• Arbeitsauftrag
Geben Sie die Passage des Textausschnitts von „Die weiblichen Homosexuellen“ bis „(Orient, S. 46)“ wortgetreu wieder.

• Textausschnitt
━━━━━━
Die weiblichen Homosexuellen (sic!) sind wohl kaum seltener als die männlichen. Die Liebesbündnisse dieser Tribaden sind durch eine auffallende Neigung zur Eifersucht und durch den Umstand gekennzeichnet, daß auch im äußerlichen Verkehr der eine Teil mehr die Rolle eines Mannes spielt. In weiblichen Strafanstalten sind derartige Bündnisse nicht selten…“ (Meyer, 1906)

Dalmatien

„Nie hat sich in Dalmatien eine bodenständige Kunst entwickelt, und die Bildwerke, die man in seinen Kirchen gewahrt, hinken im Stile hinter jenen der gegenüberliegenden italienischen Küste der Adria mindestens um 100 Jahre zurück, sind ungefällig und roh.“ (Orient, S. 46)

„Nicht minder primitiv wie die Bereitung des Weines ist die Gewinnung des Öles. Keine einzige Ölraffinerie in ganz Dalmatien, obgleich das raffinierte Olivenöl im Preise zehnmal höher steht als das unraffinierte… Es fehlt in Dalmatien jeglicher Unternehmungsgeist, und die Verhältnisse sind nicht dazu angetan, ihn zu fördern. Die Städte leiden unter den mit großer Erbitterung geführten Parteikämpfen zwischen den Morlaken und den intelligenteren Italienern, die aus ihrer antiösterreichisch-irredentistischen Gesinnung keinen Hehl machen und in steter Opposition zur Regierung stehen.“ (Orient, S. 49)

Das zu Rate gezogene zeitgenössische Lexikon informiert: Dalmatien, ein Königreich und südliches Kronland Österreichs, werde zu 96, 65 % von „Serbokroaten“ und zu 2,61 % von Italienern bewohnt und –  das Land stehe in Sachen Bildung (um 1900) keinesfalls schlecht da; von 100 Schulkindern besuchten immerhin 90 eine Schule; es gebe in Dalmatien 387 Volksschulen, eine Ackerbau- und zwei nautische Schulen, Lehrerbildungsanstalten, Realschulen und Gymnasien; der „mitunter vorzügliche“ Wein sowie das Olivenöl werden als Ausfuhrprodukte, Schifffahrt , Fischerei, und Likörerzeugung als bedeutendere Erwerbs- bzw. Industriezweige genannt, außerdem der Abbau von Braunkohle, Kalk und Marmor erwähnt. Die mittelalterlichen Kunstdenkmäler Dalmatiens, wird hervorgehoben, hätten in Bd. 4 der „Gesammelten kunsthistorischen Schriften“ von 1884 Würdigung erfahren. (Meyer, 1906)
━━━━━━
• Vorliegende Datensätze
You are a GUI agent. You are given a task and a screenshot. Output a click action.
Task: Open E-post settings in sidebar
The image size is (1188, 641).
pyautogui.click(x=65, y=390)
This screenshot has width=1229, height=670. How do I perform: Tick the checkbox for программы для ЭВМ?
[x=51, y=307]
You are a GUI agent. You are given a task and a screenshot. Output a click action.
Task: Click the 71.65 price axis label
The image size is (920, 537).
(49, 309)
━━━━━━
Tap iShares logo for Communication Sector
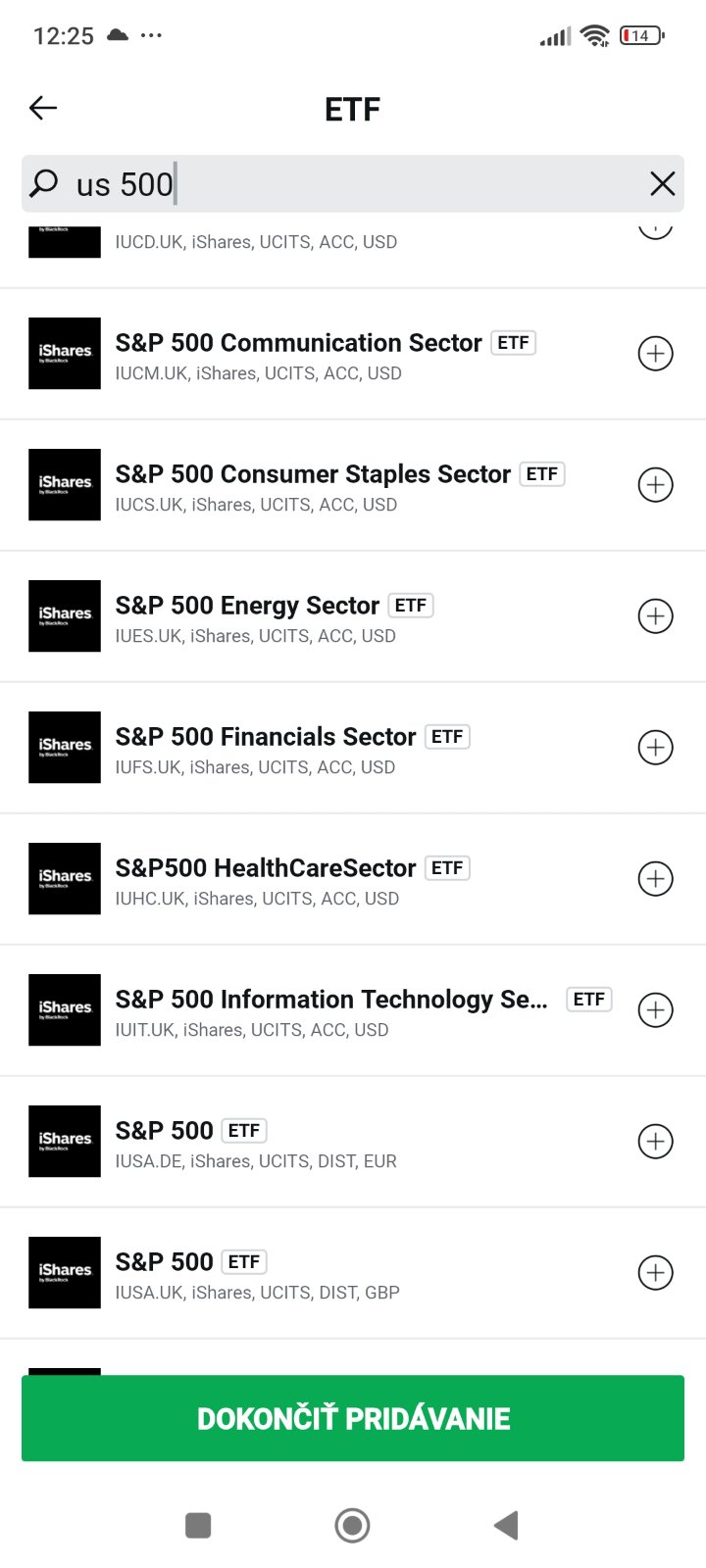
━━━━━━
• Vollständige Lösung
Die weiblichen Homosexuellen (sic!) sind wohl kaum seltener als die männlichen. Die Liebesbündnisse dieser Tribaden sind durch eine auffallende Neigung zur Eifersucht und durch den Umstand gekennzeichnet, daß auch im äußerlichen Verkehr der eine Teil mehr die Rolle eines Mannes spielt. In weiblichen Strafanstalten sind derartige Bündnisse nicht selten…“ (Meyer, 1906)

Dalmatien

„Nie hat sich in Dalmatien eine bodenständige Kunst entwickelt, und die Bildwerke, die man in seinen Kirchen gewahrt, hinken im Stile hinter jenen der gegenüberliegenden italienischen Küste der Adria mindestens um 100 Jahre zurück, sind ungefällig und roh.“ (Orient, S. 46)